The Toxic Practice Fueling the Fierce Competition Over Amazon’s Second Headquarters

Rename the town. Construct a largely untested high-speed hyper-loop train system. Maybe even build a whole new city.

Those proposals made headlines after Amazon received 238 bids from cities, some of which seemed ready to do anything to land its second headquarters. (Amazon chief executive Jeff Bezos owns The Washington Post.) But the 20 HQ2 finalists didn’t offer anything nearly as outlandish. Instead, Newark, Denver, Los Angeles, Columbus and Chicago prevailed offering tried-and true-giveaways like low taxes, land giveaways, infrastructure improvements and workforce guarantees …. In many cases, these giveaways have done far more long-term harm than the often-temporary economic gains they created.

This destructive race-to-the-bottom has been going on for quite some time. For more than a century, public-private partnerships dedicated to securing investment have been carefully crafting the handouts that cities and states offer companies to lure them to the area.
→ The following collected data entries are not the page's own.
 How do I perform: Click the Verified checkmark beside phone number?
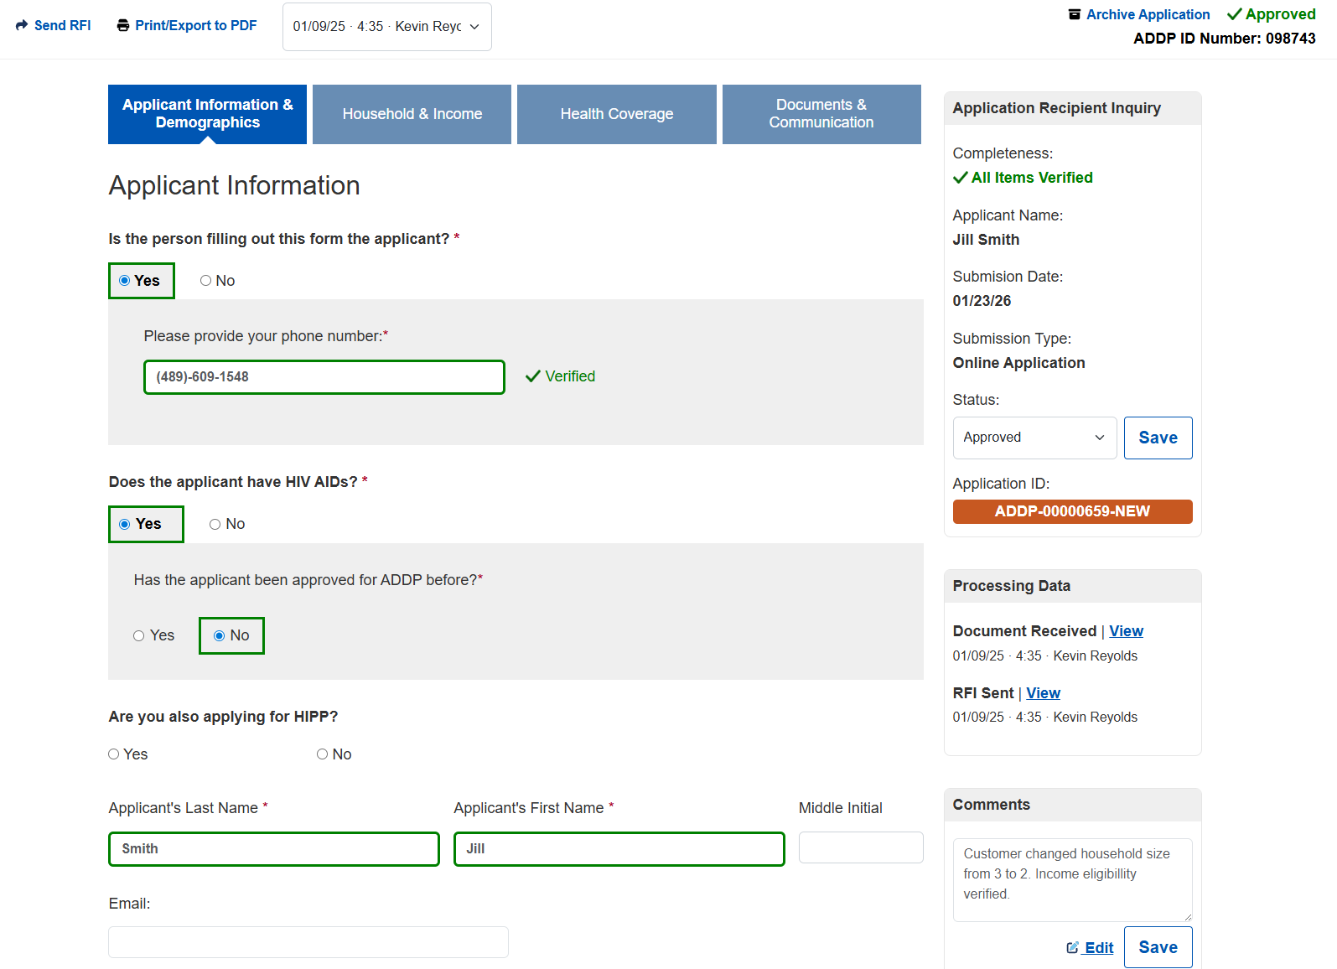pyautogui.click(x=532, y=376)
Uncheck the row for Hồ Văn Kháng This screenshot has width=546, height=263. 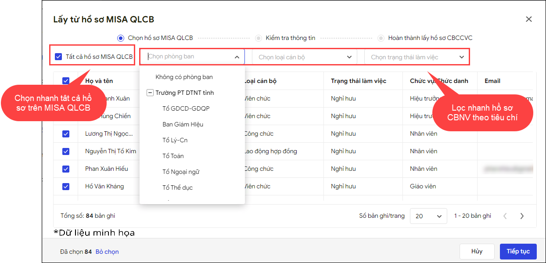(x=66, y=186)
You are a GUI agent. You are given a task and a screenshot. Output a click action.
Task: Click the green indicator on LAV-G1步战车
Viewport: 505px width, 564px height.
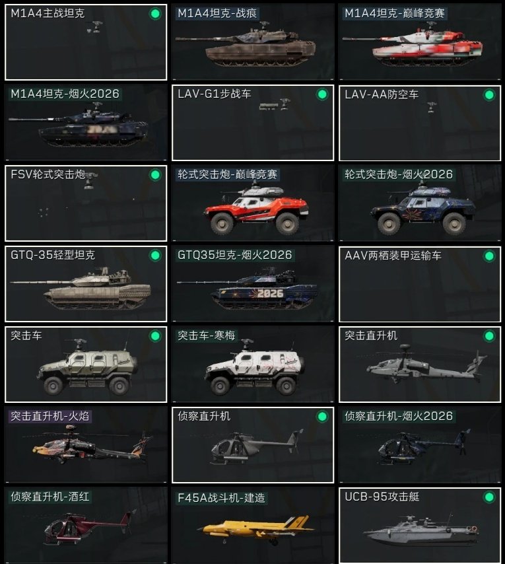tap(322, 94)
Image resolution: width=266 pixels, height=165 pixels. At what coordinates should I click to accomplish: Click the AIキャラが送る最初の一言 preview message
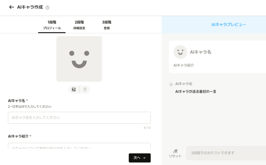(196, 92)
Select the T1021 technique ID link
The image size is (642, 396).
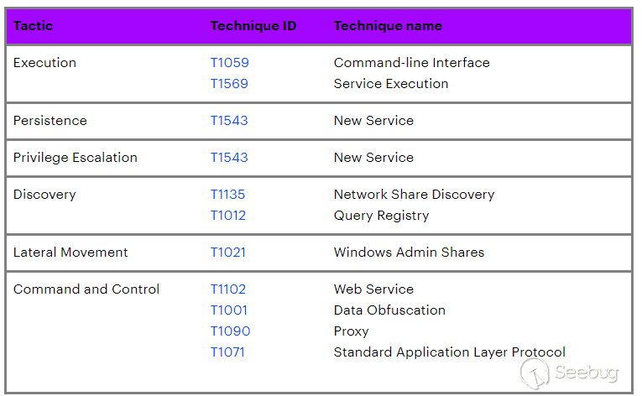click(227, 253)
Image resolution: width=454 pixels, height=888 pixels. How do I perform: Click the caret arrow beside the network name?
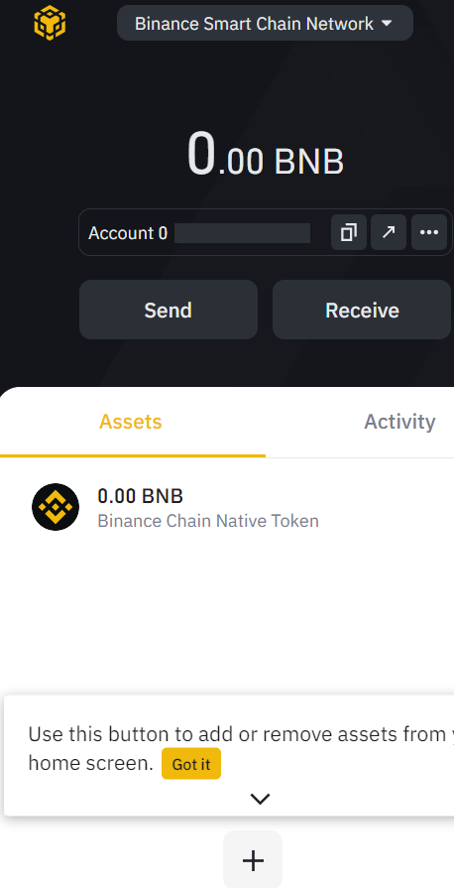coord(387,24)
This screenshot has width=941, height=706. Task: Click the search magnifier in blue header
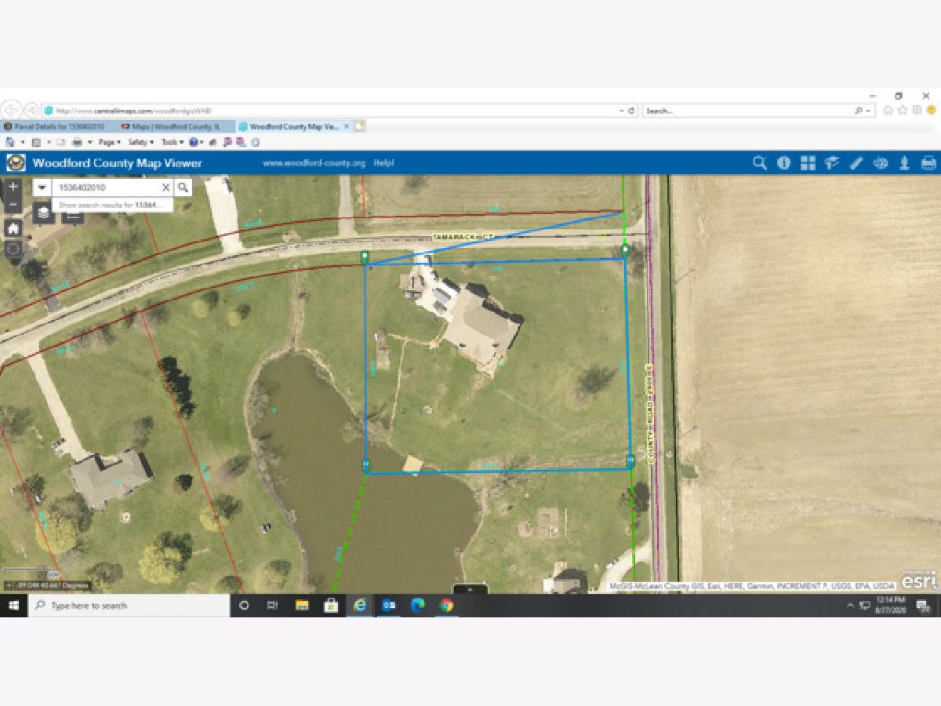click(x=759, y=163)
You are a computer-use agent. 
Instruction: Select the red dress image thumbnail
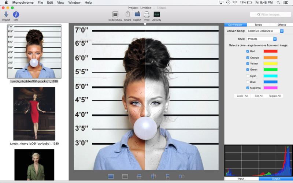34,114
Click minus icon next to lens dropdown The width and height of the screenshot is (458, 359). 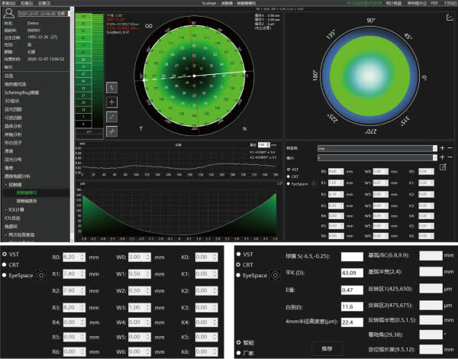(450, 157)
Before the Great Depression, Southern and Western small-business owners and professionals, known as “boosters,” convinced governments to offer attractive packages to manufacturing companies. They considered such investments a welcome source of employment and income in these largely rural, generally poor states. Many Northeasterners and Midwesterners derided these efforts as “buying payroll,” since these ad hoc campaigns promised no unions, low taxes, few regulations and cheap land.

These desperate bids morphed into systematic efforts to recruit industry during the collapse of the farming, ranching and mining sectors in the 1930s. Mississippians went a step further than most when Gov. Hugh White dedicated the state government to “Balance Agriculture with Industry” (BAWI). That revolutionary 1936 program created a whole new executive bureaucracy dedicated to harnessing state resources to entice Steel Belt investors with heavily-subsidized factories, tax advantages and union-free factory floors. …
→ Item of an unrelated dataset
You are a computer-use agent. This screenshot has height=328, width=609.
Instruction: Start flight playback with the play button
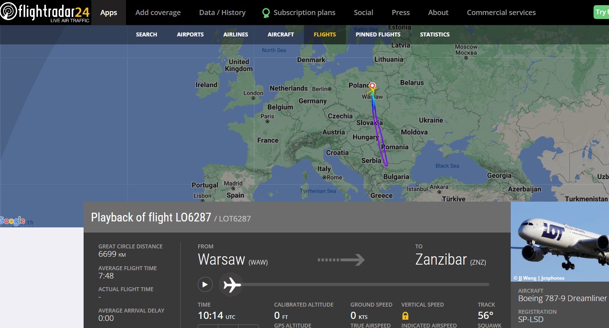tap(205, 284)
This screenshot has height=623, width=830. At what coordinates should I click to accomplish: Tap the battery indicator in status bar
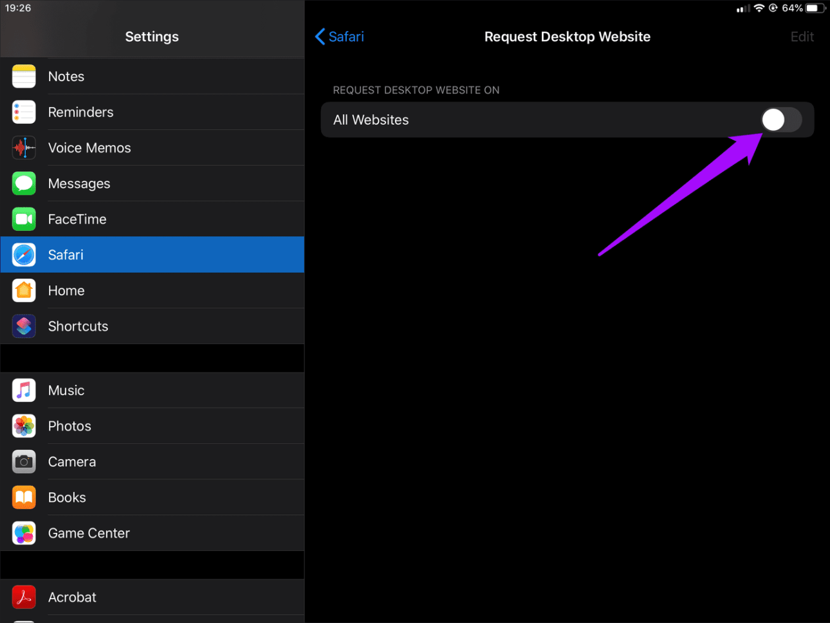[x=815, y=8]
Despite Mississippi’s struggles, the spirit of the BAWI prevailed regionally. By the end of World War II, many Americans feared another Depression. Southern and Western boosters promised their neighbors prosperity — if policymakers cut business taxes, reduced regulations and restricted unions.
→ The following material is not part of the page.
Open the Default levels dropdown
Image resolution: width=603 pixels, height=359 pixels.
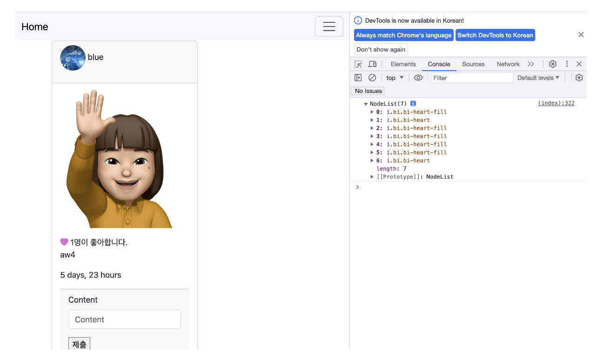point(538,78)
Assuring jobs convinced voters to reduce business taxes, repeal workplace rules, pass right-to-work laws and even elect boosters, like former department store magnate and Sen. Barry Goldwater, who first developed his leadership skills in Phoenix’s tiny Chamber of Commerce, which undertook one of the most sophisticated efforts to recruit investment.

Goldwater and his compatriots had a lot of competition in what journalists called “The Second War Between the States.” Across the South and West, local business organizations fought for corporate investment with the same anti-union, anti-tax, anti-regulation promises.

Northeasterners and Midwesterners, who had once scoffed at these efforts, began to fear the steady disappearance of jobs, production lines and even whole factories. By the early 1950s, they added trimming business taxes and regulations to their industrial recruitment arsenal. …

By the mid-1950s, the derisive moniker of “buying payroll” had died out, replaced by widespread praise for creating good “business climates.” …By the late 1950s, cities everywhere had to offer cheap utilities, good transportation options and excellent schools, which investors needed for research, development and workforce training.

The long-term effects of this prolonged warfare are still visible. Poaching corporations turned backwater Southern and Western states into the booming Sun Belt by the 1970s, but at a price for everyday Americans.

Citizens, of course, used the roads, utilities and schools promised to executives. But this infrastructure was built with outside investors, not locals, in mind. As a result, residents have been left with transportation options, waterlines and degree programs tailored to companies that have often closed or moved on to another desperate city.

And citizens footed a disproportionate amount of the bills to pay for these business climates. Across the country, individual property and sales taxes climbed throughout the 1940s, 1950s and 1960s to offset the corporate tax reductions foundational to the increasingly ubiquitous business climate. …

Yet the HQ2 bidding frenzy included signs that Americans may finally be battle-weary.

Journalists openly mocked crazy proposals, economists emphasized that giveaways may not yield long-term gains and big-city mayors openly declined to compete or publicly refused to promise excessive tax benefits to put their constituents, not corporations, first.

There’s even evidence that companies may now come to cities who invest in their citizens, not outside investors. Mayor Bill de Blasio, for example, made headlines when he refused to simply buy the payroll from the potential 50,000 new Amazon jobs. “We win it based on the talent of our workers and the incredible diversity of industries in this town,” he predicted back in October. “Those are the strengths you can’t buy with tax breaks.”

He may very well be proved right: New York is one of the finalists.